Thus, we tentatively suggest a previously unre-ported seasonal importance of bearded seal to the nutritional needs of SB polar bears of all sex/age classes. In the early days after bearded seal pupping in May, pups spend most of their time hauled out of the water (Watanabe et al. 2009), accessible to polar bears. The later pupping relative to ringed seals could, in part, explain why bearded seal consumption is better reflected in summer-fall diet estimates of SB bears. Adult bearded seals may also be more accessible in

May-June when they molt on the ice (Bengtson et al. 2005). Future modeling studies sub dividing prey by age class may be informative in this regard. Regardless, given the roughly fivefold higher body mass of bearded seals vs. ringed seals (Derocher et al. 2002), even low predation rates could still achieve a high dietary biomass.

Fig. 4. Mean (±SE) prey contribution (%) to diet estimates of adult male and female southern Beaufort Sea polar bears by fatness index (FI). Bowhead whale (a) and ringed seal (b) proportions in summer-fall diets, and ringed seal (c) proportions in winter-spring diets. Bowhead whale proportions by FI were not significant for winter-spring diets of any bears and were therefore not shown. Numbers denote significant differences in bowhead whale or ringed seal consumption among FI groups for a given sex class.

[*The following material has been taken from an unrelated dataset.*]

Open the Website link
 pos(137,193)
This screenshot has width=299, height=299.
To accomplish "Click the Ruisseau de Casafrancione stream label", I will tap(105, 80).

Estimates of ringed seal, bowhead whale, and beluga whale were higher in the winter-spring than the summer-fall diets. The spring season is when ringed seal pups become available and adult ringed seals are most vulnerable to predation (Pilfold et al. 2012). Spring-sampling was likely better able to capture seasonal highs in bowhead whale bone pile resource use (i.e., the summer-fall diet). The bone piles are deposited onshore in the fall season from August to October (Suydam and George 2012). Therefore, many fallsampled individuals were sampled before availability of the carcasses. Beluga whale consumption was only detected, and as a minor food source, in winter-spring diets. Instances of polar bear predation have been reported when belugas become entrapped in small ice openings, when moving within narrow leads, or when surfacing at small holes in the ice; these ice-linked events have been reported in the winter and during spring migration through northern Alaska (Lowry et al. 1987).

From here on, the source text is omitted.